MRI and CT contrast media extravasation

A systematic review

Ashkan Heshmatzadeh Behzadi a, Zerwa Farooq a, Jeffery H Newhouse b, Martin R Prince a,b,
Editor: Bernhard Schaller
PMCID: PMC5851722  PMID: 29489663

Abstract

Background:

This systematic review combines data from multiple papers on contrast media extravasation to identify factors contributing to increased extravasation risk.

Methods:

Data were extracted from 17 papers reporting 2191 extravasations in 1,104,872 patients (0.2%) undergoing computed tomography (CT) or magnetic resonance imaging (MRI).

Results:

Extravasation rates were 0.045% for gadolinium-based contrast agents (GBCA) and nearly 6-fold higher, 0.26% for iodinated contrast agents. Factors associated with increased contrast media extravasations included: older age, female gender, using an existing intravenous (IV) instead of placing a new IV in radiology, in-patient status, use of automated power injection, high injection rates, catheter location, and failing to warm up the more viscous contrast media to body temperature.

Conclusion:

Contrast media extravasation is infrequent but nearly 6 times less frequent with GBCA for MRI compared with iodinated contrast used in CT.
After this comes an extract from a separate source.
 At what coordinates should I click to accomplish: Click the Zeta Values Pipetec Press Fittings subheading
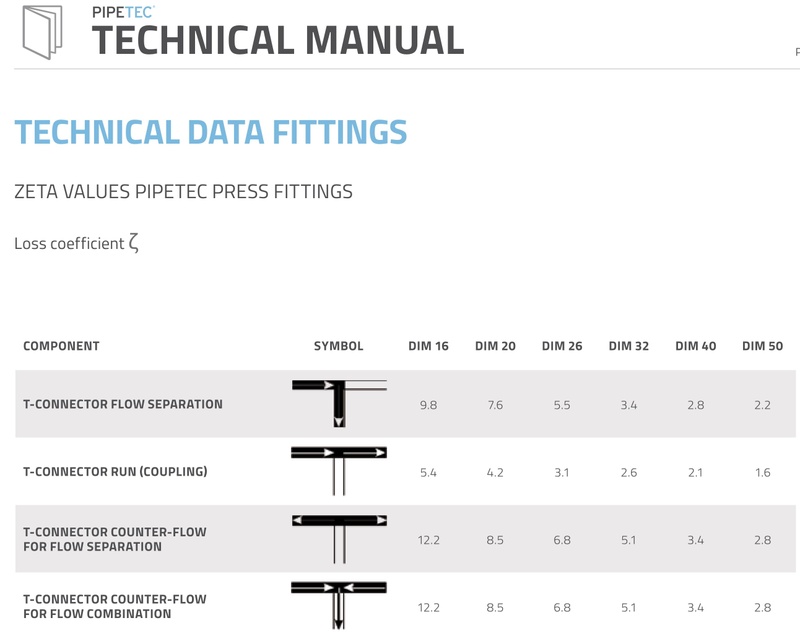coord(183,191)
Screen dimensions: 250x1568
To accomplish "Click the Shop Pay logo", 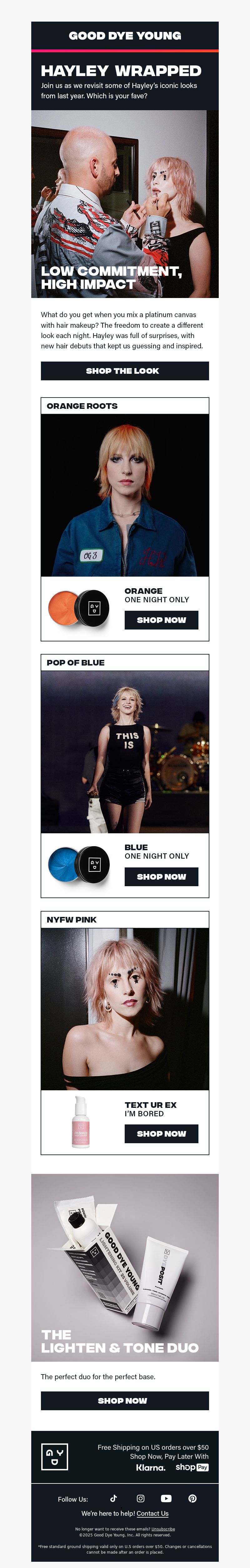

Keywords: computed tomography, contrast material, extravasation, magnetic resonance imaging, risk factors

1. Introduction

In 2015, an estimated 38 million computed tomography (CT) and 17 million magnetic resonance imaging (MRI) examinations were performed in the United States using intravenous (IV) contrast agents[1,2] reflecting their essential role in the detection, characterization, and staging of disease.[3] Ideally, contrast agents should be injected and eliminated from the body without any adverse effects. Although the currently available contrast agents are considered to be safe, their use is not completely without risk[4] and considerable attention has been focused on allergic reactions, physiologic reactions, nephrotoxicity, nephrogenic systemic fibrosis, and gadolinium deposition in tissues.[4,511]

Contrast medium extravasation is another well-recognized event, which is rarely serious but can include serious complications like compartment syndrome, severe skin ulceration, and tissue necrosis.[1113] Less serious consequences include exposure to ionizing radiation without the benefit of diagnostic images, swelling, tightness, stinging, burning pain, edema, erythema, or tenderness at the injection site.[4,1216]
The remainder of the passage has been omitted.